▶ **WHAT TO DO**
1 – From the spinach sensor article below, list every substance or kind of compound that the article says carbon nanotubes have been used to detect.
2 – Answer these questions from the spinach sensor article below:
(a) What is the technique for attaching the nanotubes to the leaves called?
(b) How far away from the plant can the scientists currently be and still pick up a signal?
(c) In which publication and issue did the research appear?

▶ **DOCUMENT SECTION**
◆ ◆ ◆
From your childhood dinner table to “Popeye,” spinach has long had the image of a healthy superfood that will make you strong. Now it turns out, with a little scientific engineering, the vegetable could have another power: the ability to detect explosives. 

Researchers from MIT embedded spinach leaves with carbon nanotubes — microscopic tubular structures made up of carbon molecules — that turn the plants into living sensors. The nanotubes are attached using a technique called vascular infusion, which involves applying a solution to the underside of the leaf.

“The goal of plant nanobionics is to introduce nanoparticles into the plant to give it non-native functions,” research team leader Michael Strano, the Carbon P. Dubbs Professor of Chemical Engineering at MIT, said in a press release. 

The carbon nanotubes enable the plants to sense chemical compounds called nitroaromatics, which are used in explosives like landmines. When a nitroaromatic compound is present in groundwater that is absorbed by the plant, the nanotubes embedded in the spinach leaves release a fluorescent signal. The signal can be picked up by an infrared camera. A small computer device attached to the camera can even relay the results to a user’s smartphone.

“Plants are very good analytical chemists,” Strano said. “They have an extensive root network in the soil, are constantly sampling groundwater, and have a way to self-power the transport of that water up into the leaves.”

Plant-to-human communication by Massachusetts Institute of Technology (MIT) on YouTube

So, what is the point of all of this? Strano calls the experiment “a novel demonstration of how we can overcome the plant-human communication barrier.” Essentially, the researchers believe that, ultimately, this kind of technology could be used to detect environmental pollutants or warn of oncoming conditions like drought. 

Strano’s team has been doing work like this before. In the past, they used carbon nanotubes to detect many different kinds of molecules, from hydrogen peroxide to the nerve gas sarin.

Moving forward, this kind of experiment could be replicated by a cellphone, rather than the small computer, if the phone could be fitted with a small infrared filter.

Currently, the scientists need to be within a few feet of the plant (no more than about 1 meter away) to pick up a signal. They are hoping to achieve detection from a greater distance in future experiments.

The researchers say this work shows how plants could ultimately serve as great collaborators in helping people better understand the environment around them. 

“These sensors give real-time information from the plant. It is almost like having the plant talk to us about the environment they are in,” said lead author Min Hao Wong, an MIT graduate student. “In the case of precision agriculture, having such information can directly affect yield and margins.”

The research was published in the Oct. 31 issue of Nature Materials.
◆ ◆ ◆
▶ **RECORDS SUPPLIED**
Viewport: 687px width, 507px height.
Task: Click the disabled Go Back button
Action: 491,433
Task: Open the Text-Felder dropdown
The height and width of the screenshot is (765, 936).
◆ ◆ ◆
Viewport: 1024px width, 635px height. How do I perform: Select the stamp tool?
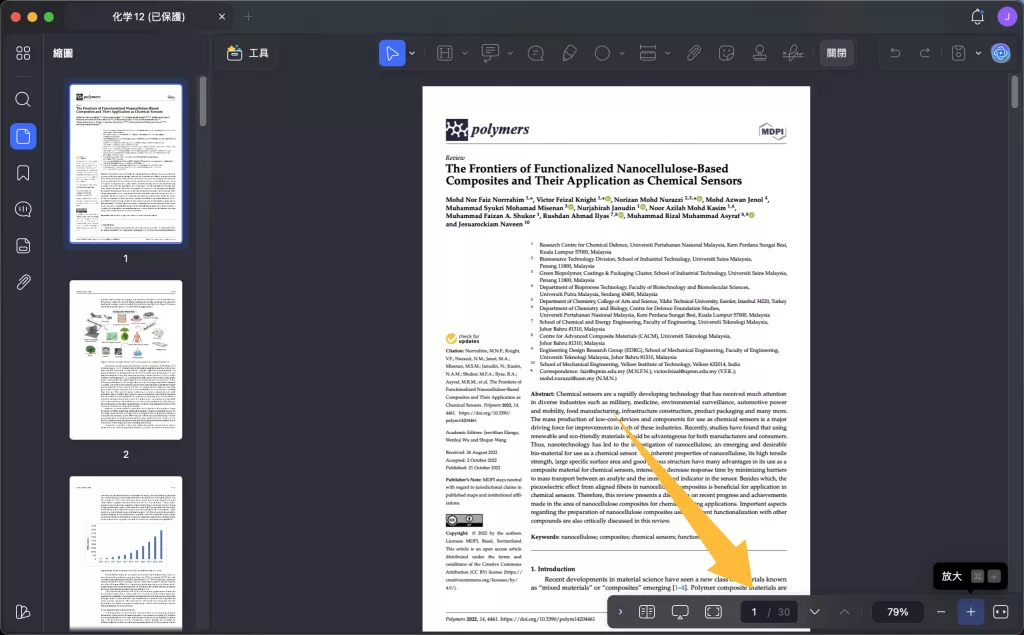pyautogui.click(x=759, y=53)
◆ ◆ ◆
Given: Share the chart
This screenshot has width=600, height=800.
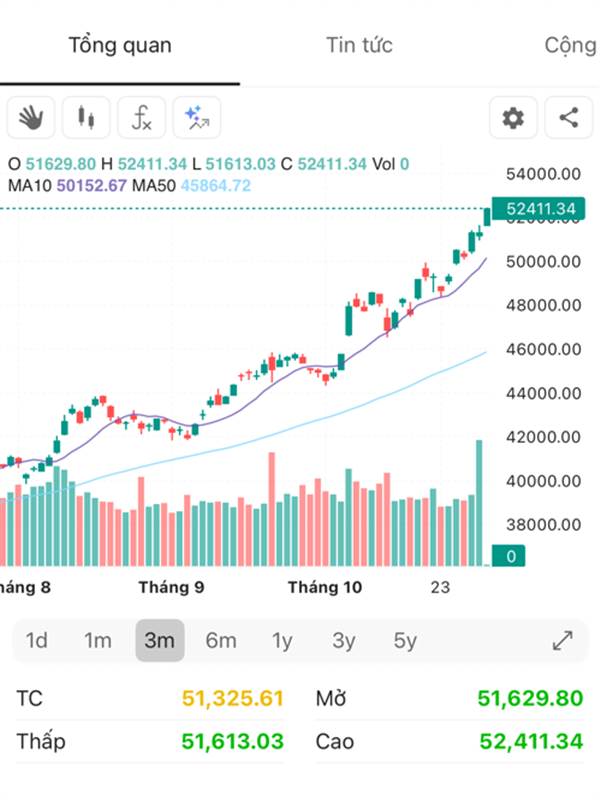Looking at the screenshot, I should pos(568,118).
◆ ◆ ◆
▶ **TASK-BY-TASK RESULTS**
1 –
- Nitroaromatics (nitroaromatic compounds)
- Hydrogen peroxide
- Sarin (nerve gas)

2 –
(a) Vascular infusion.
(b) Within a few feet, no more than about 1 meter away.
(c) The Oct. 31 issue of Nature Materials.